Admitted to Lenox Hill Hospital on July 17, she was discharged on August 12, following several surgeries. Her final month was lived joyfully with me (Ron, her Dad) and Suzanh (Mom), brother Teddy, loving sister Juliet, and Nora's husband of two years, Talal Alturki, at our home in Lawrenceville NJ.

Nora was deeply in love with Talal.

She was not fatigued or bedridden during her last weeks at home. In fact, she appeared in every way to be her normal, happy, enlightened self; writing, joking, laughing, singing, dancing, telling stories and taking long walks, which gave her time for deeply appreciating the world. As a BFA recipient who graduated with honors from the NYU Tisch School of the Arts, Nora cracked us all up by spontaneously improvising comical characters, doing impressions, writing scripts and philosophizing about acting, the human spirit and the universe. During this month, Nora appeared to actually transcend this world before she left it.

She shared hugs and kisses every day with all of us, including with visiting relatives, friends and college roommates. There were no tears that last month. Known on social media by her stage name, Nora Fullmoon, as well as for writing, directing and acting in a web-series, Drunk Girls in Heels – The Show, she was always worried about loved ones dying yet fear-free about her own death.

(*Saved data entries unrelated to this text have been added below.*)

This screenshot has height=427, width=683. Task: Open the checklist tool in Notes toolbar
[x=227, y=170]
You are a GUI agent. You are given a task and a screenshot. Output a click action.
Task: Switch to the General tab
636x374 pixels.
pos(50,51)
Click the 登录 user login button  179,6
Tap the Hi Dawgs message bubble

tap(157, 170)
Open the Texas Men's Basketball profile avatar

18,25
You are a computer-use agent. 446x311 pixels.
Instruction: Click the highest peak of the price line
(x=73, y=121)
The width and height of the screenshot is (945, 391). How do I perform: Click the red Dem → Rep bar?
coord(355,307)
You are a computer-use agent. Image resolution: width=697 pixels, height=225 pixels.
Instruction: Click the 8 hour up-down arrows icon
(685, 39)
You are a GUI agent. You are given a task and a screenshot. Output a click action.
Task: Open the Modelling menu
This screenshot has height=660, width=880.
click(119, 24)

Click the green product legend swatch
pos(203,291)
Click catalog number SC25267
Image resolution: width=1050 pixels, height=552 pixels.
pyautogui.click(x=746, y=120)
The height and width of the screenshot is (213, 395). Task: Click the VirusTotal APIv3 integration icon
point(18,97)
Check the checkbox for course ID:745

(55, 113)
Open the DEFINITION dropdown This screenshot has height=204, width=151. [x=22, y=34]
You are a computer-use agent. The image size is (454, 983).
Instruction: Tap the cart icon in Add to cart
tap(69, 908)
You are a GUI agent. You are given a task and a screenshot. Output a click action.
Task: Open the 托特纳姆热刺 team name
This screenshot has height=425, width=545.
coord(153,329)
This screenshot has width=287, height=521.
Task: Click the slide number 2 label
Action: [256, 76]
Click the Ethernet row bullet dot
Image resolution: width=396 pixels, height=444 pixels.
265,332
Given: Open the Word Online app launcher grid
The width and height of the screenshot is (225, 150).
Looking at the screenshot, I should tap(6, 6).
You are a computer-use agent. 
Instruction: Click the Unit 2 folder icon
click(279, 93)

I know it sounds impossible but she never showed us one second of sadness about her potential fate. She remained patient, loving and hopeful even while experiencing constant low-grade headaches caused by aggressive cancer cells. She was about to begin radiation and chemotherapy when she suddenly and painlessly passed.

Talented, beautiful, smart, generous, loving to everyone she met, Nora was the most evolved person that I, and countless others, have ever known. She inspired and influenced every person she met to be positive and better. She loved to write, encouraged everyone to write and had the discipline to write every day. In New York City, riding the subways or walking, she consistently gave to the poor and homeless. She was a supporter of, or donor to, many charities, including UNICEF. If she could, she would tell you to donate something to UNICEF in her name right now.

Nora was the real thing.

To understand how she viewed the world as an old soul in a 27 year-old body, google Emily Webb's last monologue from Thornton Wilder's play Our Town, a classic American parable Nora and I used to read together out loud. I can still hear Nora reading Emily's famous final lines, "It goes so fast. We don't have time to look at one another. I didn't realize. All that was going on in life and we never noticed."

We will be posting an internet video montage about Nora, soon.

For Nora's sake, please forgive, accept and love others and fully realize every precious minute you experience here on Earth.

Memorial donations can be made in Nora's memory to UNICEF, a charity in which she was very fond of.
She's so beautiful and so young, the loss feels so immense. One could only imagine the entertainment she could have brought to our world had she been still alive. RIP Nora Fullmoon. :cry:

Keep calm and Fold on. :)
 
It never gets any easier when a friend or family member passes, may the good times be remembered and the bad times forgotten. Fold on!
 
Sorry for your loss. She was taken far too early.

It strengths our resolve to fold harder for all who have passed and for those yet to come.
 
I am truly saddened for your loss and the loss of who appears to have been a beautiful person.

Fold on.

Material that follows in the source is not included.